Aux termes dudit article 256 C du CGI, la constitution d’un assujetti unique n’est qu’optionnelle. Celle-ci doit faire l’objet d’une demande exprès auprès du service des impôts compétent. Chaque membre doit y consentir. Doivent être déposés à l’appui de l’option8 :
– Le formulaire F CM de création ; – L’accord conclu entre les membres pour constituer l’assujetti unique, signés par tous ; – La télédéclaration du périmètre de l’assujetti unique.
A ce sujet, l’administration fiscale n’a pas fixé de forme spéciale audit accord. L’option doit être transmise au plus tard le 31 octobre de l’année qui précède son application. Les premières options ont donc eu lieu courant de l’année 2022, pour une application en 2023. L’option prend effet au 1er janvier de l’année qui suit l’option, pour une durée de 3 ans. Cette première période de 3 ans est incompressible.
Le 3. du III.- de l’article 256 C du CGI dispose que l’assujetti unique cesse de plein droit, savoir :
– A la date à laquelle l’un des liens financier, économique et organisationnel disparait ; – A la sortie de l’avant dernier membre.
L’administration fiscale est également venue préciser9 qu’il peut être volontairement mis fin à l’assujetti unique par dénonciation de l’option. La cessation de plein droit peut intervenir à tout moment, tandis que la cessation volontaire ne peut intervenir pendant la période de trois ans incompressible. La cessation, en tout état de cause, doit faire l’objet d’une déclaration au service des impôts compétent. Etant précisé qu’à l’issue de la période de trois années civiles qui suit l’option, tout membre peut demander à sortir de l’assujetti unique. Mais cette sortie doit faire l’objet d’un accord du représentant, et doit être déclarée au service des impôts compétent. Cela signifie a contrario que par principe, la composition de l’assujetti unique est figée les trois premières années. En revanche, tout membre qui ne remplit plus les conditions de liens cesse de faire partie de l’assujetti unique. Cette cessation a lieu de plein droit à compter du premier jour du mois qui suit la disparition des liens.
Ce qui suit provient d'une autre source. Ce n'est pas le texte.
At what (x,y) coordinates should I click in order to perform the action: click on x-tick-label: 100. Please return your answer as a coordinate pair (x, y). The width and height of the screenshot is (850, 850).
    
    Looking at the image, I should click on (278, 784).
PRECISIONS RELATIVES AUX ACTES En pratique, les actes notariés relatifs à tout membre de l’assujetti unique devront préciser :
• L’adhésion à l’assujetti unique ; • Le numéro d’identification à la TVA et l’adresse de l’assujetti unique ; • Le numéro d’identification à la TVA et l’adresse du membre concerné ; • Les coordonnées du représentant ; • Le centre des finances publiques dont dépend l’assujetti unique.
Par ailleurs, les actes réalisés entre membres de l’assujetti unique ne donnent pas lieu à la perception de la taxe sur la valeur ajoutée10.